Here are the questions I asked and some detailed feedback.

Would a tourism boycott hurt or influence the government of Zimbabwe?

The Answer: No

"No no no" is the answer I got from every person I spoke to. A tourism boycott of Zimbabwe would have little effect on the behavior of the government and those responsible for the elephant sale. This is true for several reasons.

Firstly, while it is true that your visa fee, your national park fees, and now a 15% VAT go to the government, this money is only a small percentage of the revenue that tourism generates in Zimbabwe. The majority of tourism dollars go directly to private sector tour operators who use the money for conservation and to employ thousands of people. The individuals involved in the baby elephant sale do not benefit directly from tourism, they receive a salary from the government with or without a tourism boycott.

Secondly, the people I spoke with pointed out that government of Zimbabwe has shown time and again that it does not care what the international community thinks.
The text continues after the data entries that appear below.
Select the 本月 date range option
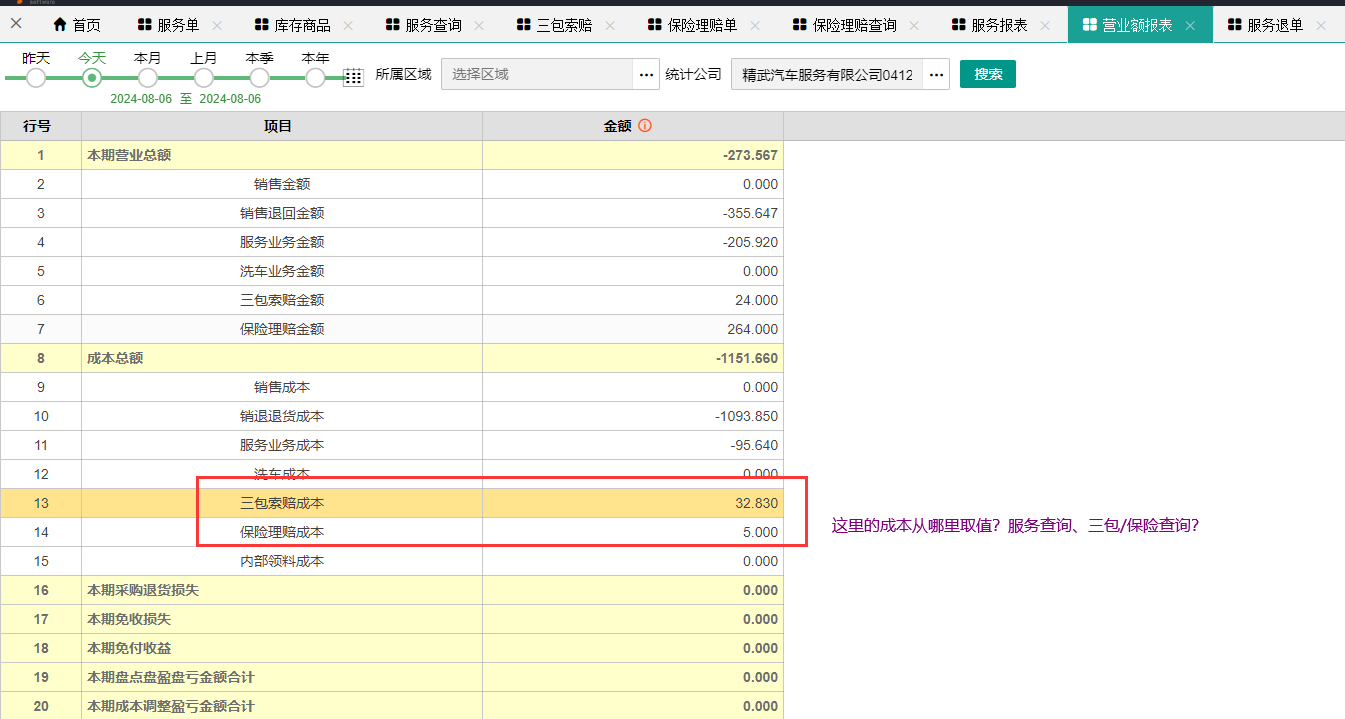This screenshot has height=719, width=1345. tap(148, 77)
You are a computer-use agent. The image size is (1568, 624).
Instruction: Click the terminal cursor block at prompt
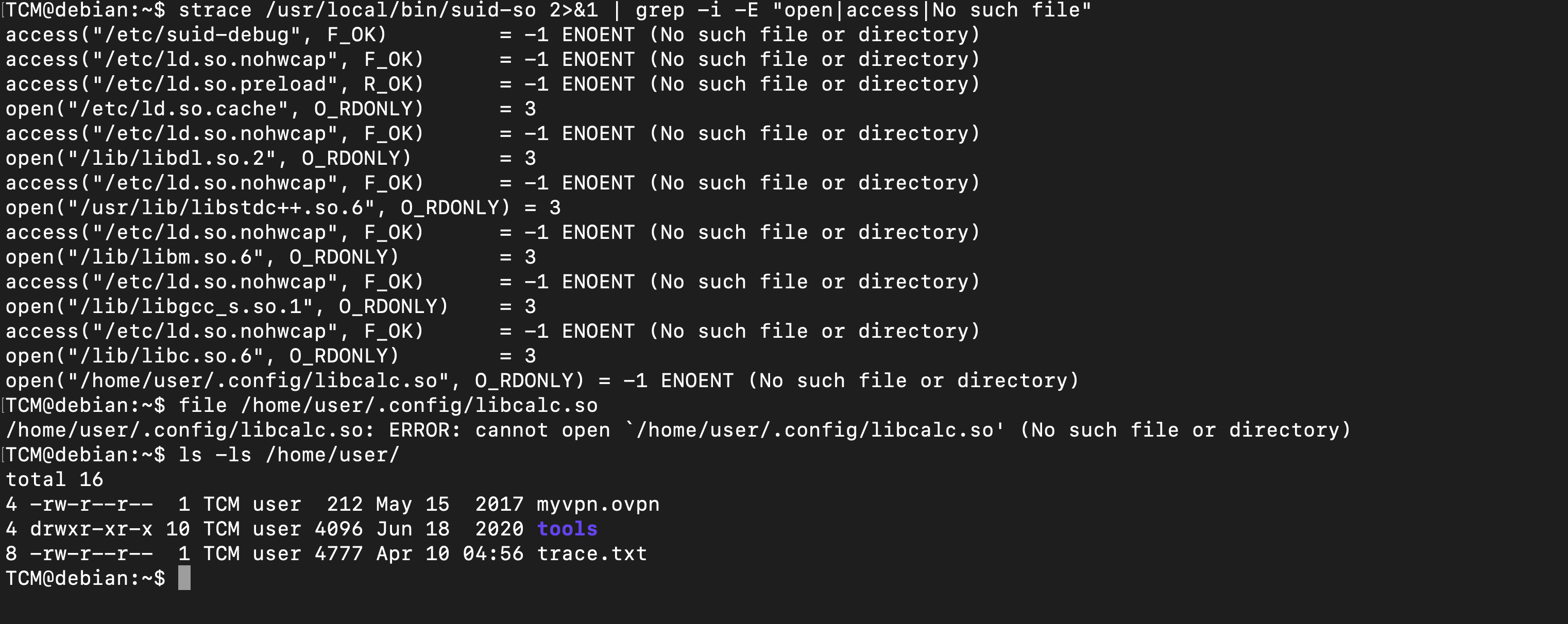click(x=184, y=578)
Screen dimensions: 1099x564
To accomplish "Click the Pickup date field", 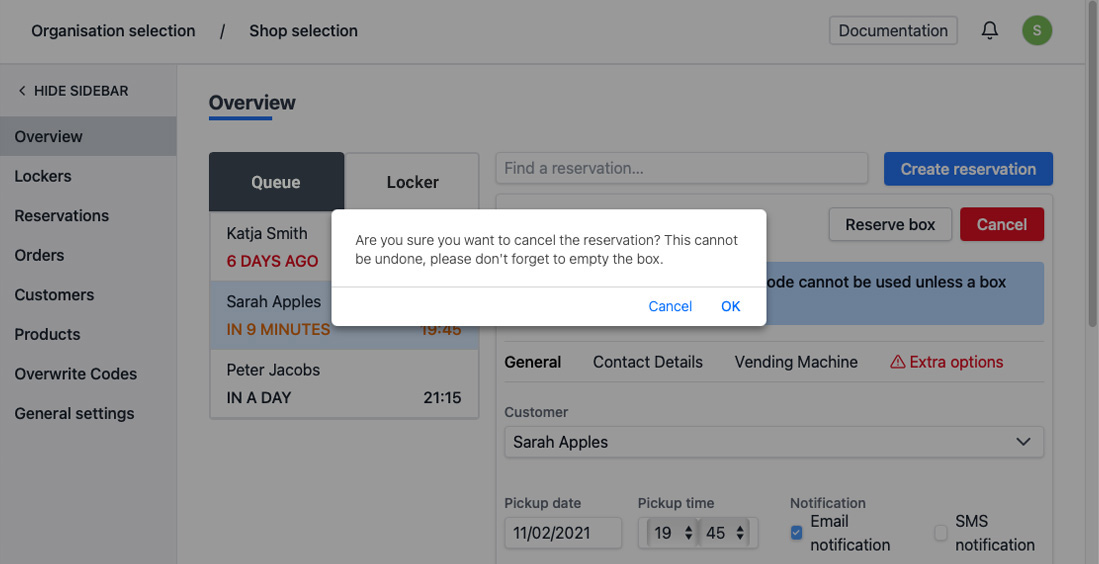I will tap(562, 533).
One property owner said, "I continue to be amazed that people think that a tourism boycott will force corrupt officials to toe the line... They don't care one whit about the national economy and the future, they care about their own pockets today. Surely the history of Zimbabwe post-2000 illustrates this graphically." Another put it similarly: "between 2000 and 2009, many people boycotted Zimbabwe... It made no obvious difference to the policies and behavior of the government and instead led to job losses and an overall decline in the effectiveness of conservation efforts in the country."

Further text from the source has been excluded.